I suppose nuances of meaning can be lost in AS-NT conversations. I know it was an overgeneralisation, but I didn't expect such an extreme response. I usually find overgeneralisations a way to start discussions, but perhaps I shouldn't have tried with such a "hot button" topic.

Though I'm not saying I'm blameless in this interaction, it seems to be that they assume a set of opinions based on a single statement, i.e. sexism. I'd like to think I'm not sexist (and a previous standard corporate-wide bias test put me at "no noticeable bias" in any discrimination category, but who says that was a good test?). I wouldn't say demanding is a negative thing, but intonation matters... To demand justice vs to demand someone's attention, almost.

I just hope they thought I was accidentally sexist and not endemically sexist.

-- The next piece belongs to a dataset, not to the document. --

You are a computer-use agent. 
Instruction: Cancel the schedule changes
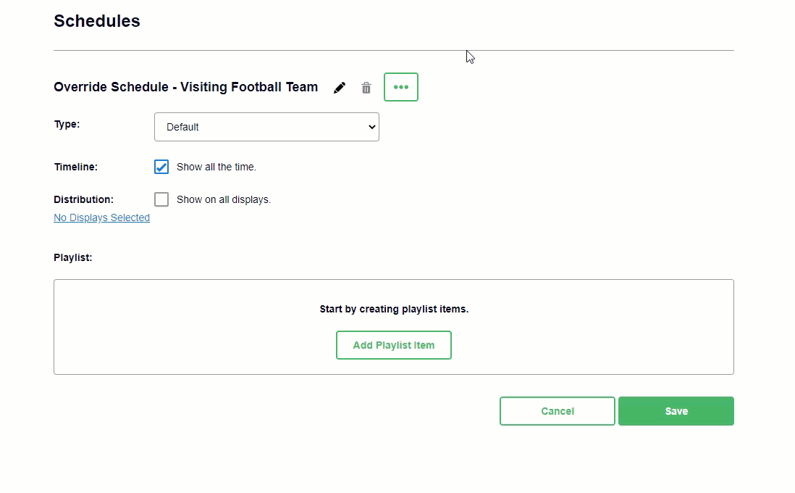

Underwater: an opinion reached by reason can be changed by reason and defended by reason, but an opinion not reached by reason cannot be changed or defended by reason. I too have had opinions changed by discussion, as I hope most people have. I think it has been said about scientific theorem that if new information is found which contradicts the theorem, then the theorem needs to change to accommodate this information, or a new theorem be devised. Unfortunately, emotions are not scientic theorems, and not everyone argues their thoerem with as much emotion as I do.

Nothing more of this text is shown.